5AT
 
5at Train

The 5AT Group - Steaming Ahead with Advanced Technology

Enhancing Performance -- Improving Reliability -- Reducing Costs -- Controlling Emissions

The Scale of theTask


David Wardale offers the following comparisons between the 5AT and locomotives of the past to illustrate the scale of the task that will need to be undertaken in designing the 5AT:

"Challenges for the detail design work for the 5AT

  • The only steam locomotives required to operate (transitorily) at 100 mph to maintain schedules were the Milwaukee Hiawatha 4-4-2's and 4-6-4's, and perhaps the DR 05 4-6-4's. These and a few other classes have reached transitory speeds of ~125 mph on test. The 5AT is being designed for continuous 125 mph capability with a 112.5 mph (180 km/h) continuous operational speed.
  • The highest thermal efficiency referred to cylinder output of any steam locomotive to date appears to be just over 13% (SAR 26 Class - Porta's experimental 4-8-0 was probably higher, but data is not to hand). The 5AT will have over 15% at maximum cylinder power, which is not necessarily the condition for maximum thermal efficiency (this is greater than the efficiency referred to the cylinders at maximum drawbar power given in FDC.1.3.)
  • For high-speed operation the power : weight ratio is critical, especially where a large tender has to be carried to give the necessary range on today's railway. The highest power : weight ratio (of the engine only) to date is ~29 kW/tonne (SNCF 240P Class). The 5AT will be 32 kW/tonne.
  • FGS locomotives were the least reliable form of traction (see The Red Devil pages 494-496). This manifested itself in an outsize maintenance effort for the traction work done (compare the total workshop + depot maintenance facilities in the UK now with those of the 1950's). In today's environment with today's costs this is unacceptable and the 5AT will need reliability more or less in line with that of modern traction.
  • FGS ran in a much less regulated environment than today's, where it was generally accepted that engineering products were safe. In contrast the 5AT will have to satisfy a host of engineering and safety standards and regulations to prove that its safety will match current requirements.
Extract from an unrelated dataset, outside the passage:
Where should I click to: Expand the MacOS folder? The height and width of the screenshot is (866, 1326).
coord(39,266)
Five critical areas - speed, thermal efficiency, power : weight ratio, reliability and safety, where the 5AT has to be better than anything done before, better than the engines of Gresley, Stanier, Chapelon, Wagner, Porta et al. The improvements might not seem very great but as % increases over the existing figures they are significant, and any extra would add still further to design complexity (refer to Fig. 163 on page 509 of The Red Devil for the effect of the law of diminishing returns and be thankful that we are not considering a four-cylinder compound, but note that whilst the 5AT is simple in concept it may not be so in detail, this being unavoidable for the level of performance aimed at).
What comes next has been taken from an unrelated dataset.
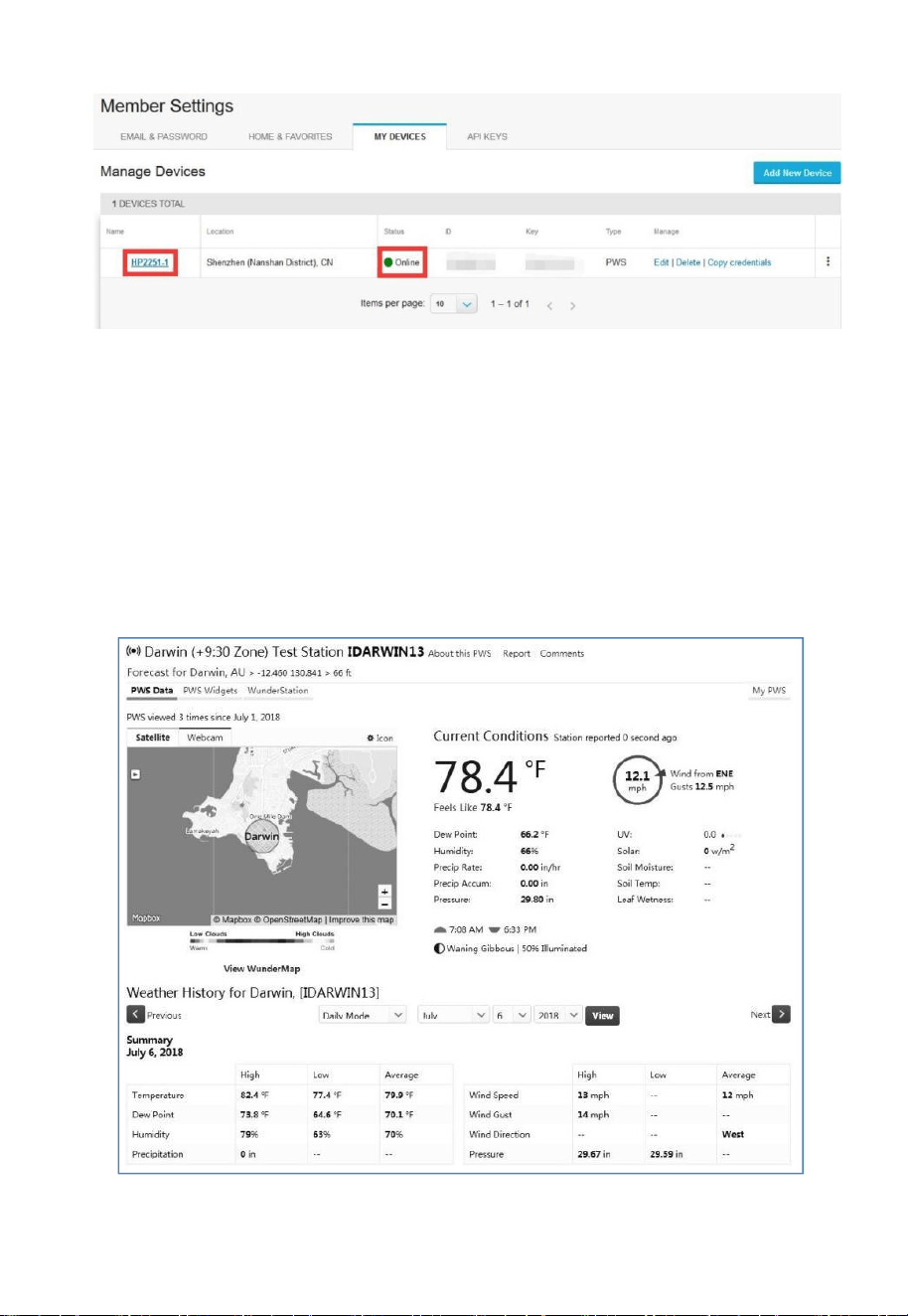The image size is (908, 1316).
Task: Open the Daily Mode dropdown
Action: coord(363,1016)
The design has to start from where FGS left off.  One cannot skip a generation in engineering development with any certainty as to the outcome, and the outcome must be certain. Therefore the 5AT team has to produce a locomotive from the existing base which will be significantly better than anything produced from that base before. What is more, the success in achieving this will depend absolutely on the detail design of its components: if not designed properly they will not function properly, and as the locomotive is the sum of its components neither will the complete machine. For it to work both the concept and the details have to be right: the concept is determined by the FDC's, the details by the quality of detail design, which therefore has to be better than anything done previously on steam traction."